HOW TO COMPLETE THIS TASK: The lines to repeat are those below from the one containing "Select the section" down to the one containing "You are a computer-use agent.", both included; reproduce them exactly and nothing else.

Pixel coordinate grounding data
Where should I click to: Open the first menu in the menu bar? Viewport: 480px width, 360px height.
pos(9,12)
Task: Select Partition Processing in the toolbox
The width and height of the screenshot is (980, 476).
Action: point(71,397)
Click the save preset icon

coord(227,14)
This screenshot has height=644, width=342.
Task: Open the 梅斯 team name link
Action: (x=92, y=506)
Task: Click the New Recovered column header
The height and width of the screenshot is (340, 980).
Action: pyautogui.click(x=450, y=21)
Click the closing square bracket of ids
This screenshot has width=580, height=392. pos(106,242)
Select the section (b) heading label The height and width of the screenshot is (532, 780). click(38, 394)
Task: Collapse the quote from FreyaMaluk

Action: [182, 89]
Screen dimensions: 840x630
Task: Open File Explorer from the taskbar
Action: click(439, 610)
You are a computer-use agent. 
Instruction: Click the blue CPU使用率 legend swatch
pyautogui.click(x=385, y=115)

* * *

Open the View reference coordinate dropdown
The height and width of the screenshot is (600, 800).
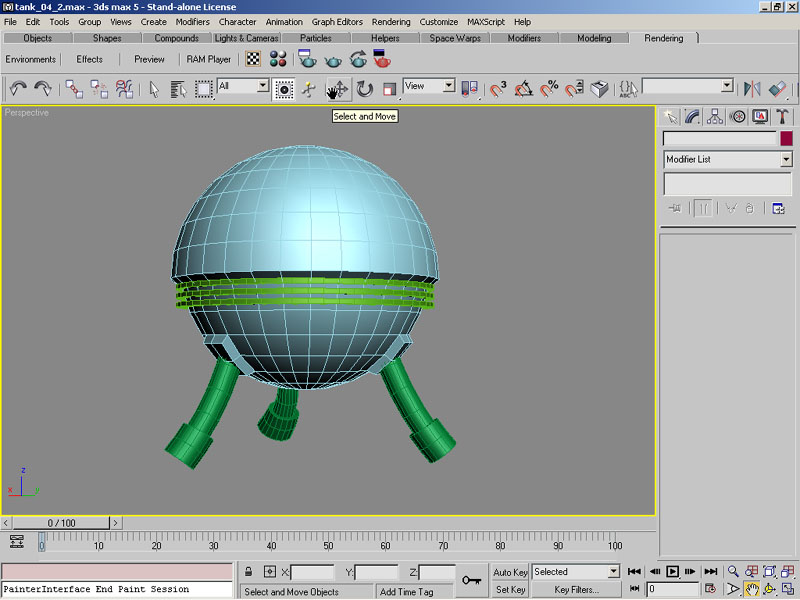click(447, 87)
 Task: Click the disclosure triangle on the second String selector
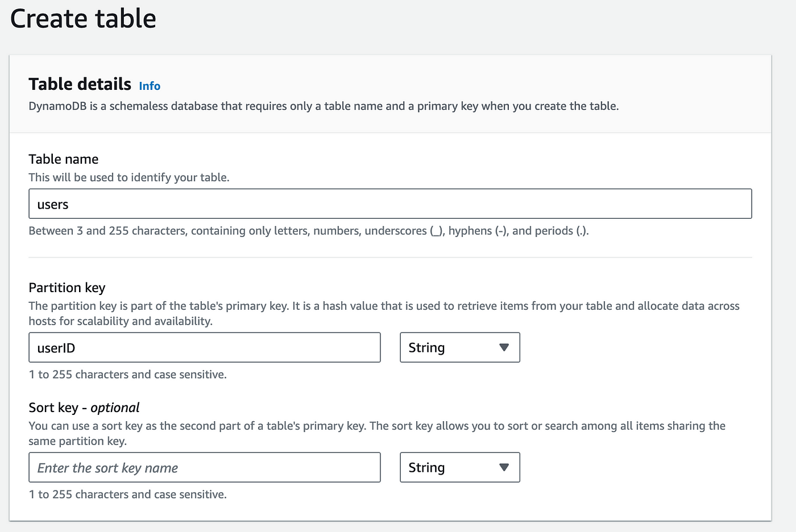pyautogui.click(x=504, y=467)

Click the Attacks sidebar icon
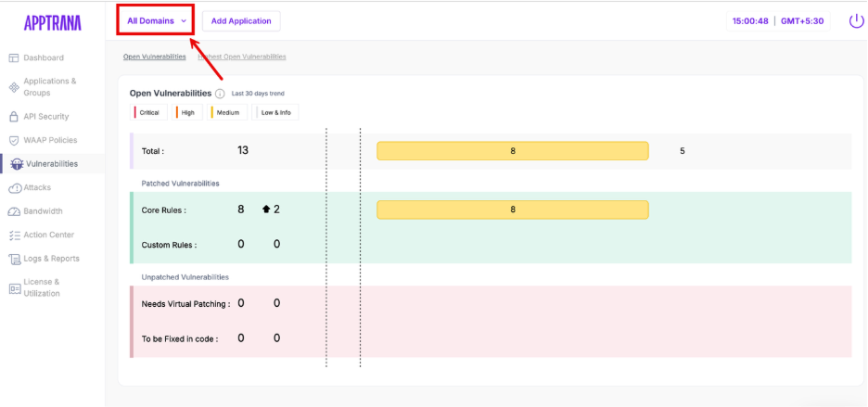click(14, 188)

RESULT:
Select the section (b) heading label The height and width of the screenshot is (532, 780). click(38, 394)
Task: Collapse the quote from FreyaMaluk

Action: [182, 89]
Screen dimensions: 840x630
Task: Open File Explorer from the taskbar
Action: click(439, 610)
You are a computer-use agent. 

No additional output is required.